Sen. McCain has shown a reckless disregard for the current Social Security system, and has supported George W. Bush’s proposals to privatize it, putting the retirement security of millions of elderly Americans—black, white and Latino—at risk. In July of this year, he said Social Security was “an absolute disgrace.”

A hands-off approach to the housing crisis

As more and more African Americans and Hispanics lose their homes to foreclosure, Sen. McCain initially supported a hands-off approach, promising only to “convene a meeting of the nation’s accounting professionals to discuss the current mark to market accounting systems” and “convene a meeting of the nation’s top mortgage lenders.”

After facing fierce criticism for his inaction, he then proposed a series of “half-actions,” supporting a plan that would have helped far fewer than more expansive plans offered by majorities in Congress. Sen. McCain has consistently voted against consumer protections to protect families, voting against consumer protections and failing to sign on to the bipartisan Truth in Lending Act in 2007, which would have created “new lending standards to ensure that loans are affordable and fair.”

Draconian cuts to education and anti-poverty programs

African Americans and Latinos make up a large share of those assisted by Head Start, Pell Grants, the Women Infants and Children nutrition program, job training, and other vital federal programs that help families work their way out of poverty.

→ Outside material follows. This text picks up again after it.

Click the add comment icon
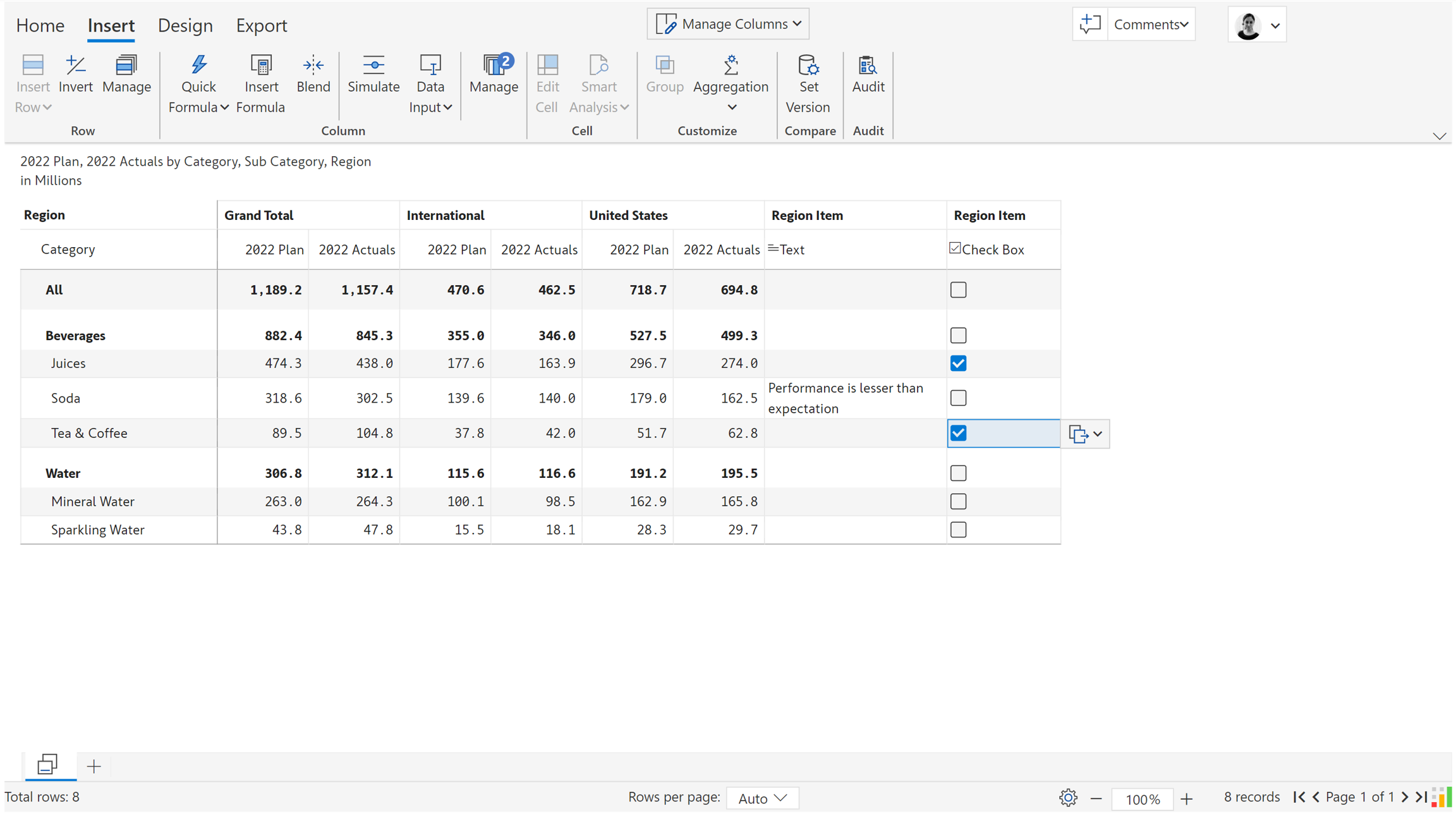The height and width of the screenshot is (816, 1456). [1089, 25]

Sen. McCain would put these vital programs at risk in two ways. His plan for a discretionary funding freeze would allow inflation to erode the funding for these programs for at least a year. And the fiscal hole he would create to pay for his huge tax cuts for corporations and the wealthy would create immense pressure to slash funding for these programs.

Here are some examples of the devastating effects of these cuts:

  • Head Start: Over 270,000 African-American children and 315,000 Latino children benefit from the child development and nutritional programs through Head Start. Sen. McCain’s discretionary freeze would effectively cut funding for Head Start by $968 million. The budget cuts that he would promote to pay for his tax cuts could cut an additional $1.6 billion and drop over 170,000 children from the rolls.
  • Pell Grants: Forty-five percent of all African Americans, and 40 percent of all Latinos who attend public four-year colleges rely on Pell Grants to pay for school, compared with only 18 percent of white students. Sen. McCain’s discretionary freeze would effectively cut Pell Grants by $350 million, forcing the federal government to offer smaller grants, or give them to fewer students. The cuts required to pay for his tax cuts for the wealthy would cut Pell Grants by $3.8 billion, dropping 810,000 students or cutting the grant size to far more.
  • Job Training: Sen. McCain’s freeze on government spending would cut $1.7 billion from community learning centers and $3.7 billion from career and technical education grants that provide funding to community colleges that are key for African Americans and Latinos working to lift themselves out of poverty or increase their incomes.
  • Women, Infants, and Children: African Americans make up 19.6 percent of the participants in the Women, Infants, and Children federal program, which provides food and nutritional support for women and their young children, with Hispanics accounting for another 41.2 percent. The budget cuts required to pay for McCain’s tax breaks would cut $1.4 billion from the program, dropping approximately 1.7 million participants from the rolls.

Conclusion

Sen McCain’s budget cuts would decimate programs that help provide ladders to success for millions of African-American and Latinos families. His outrageously expensive tax plan overwhelmingly benefits the very wealthiest Americans. The majority of African-American and Hispanic families would get less than 5 percent of the $300 billion tax cuts, while the richest 1 percent of Americans would receive almost half. His reckless disregard for Social Security and disappointing inaction during the housing crisis would put retirement security and family homes at risk. Instead of mending Bush’s broken ladders, Sen. McCain would kick them away.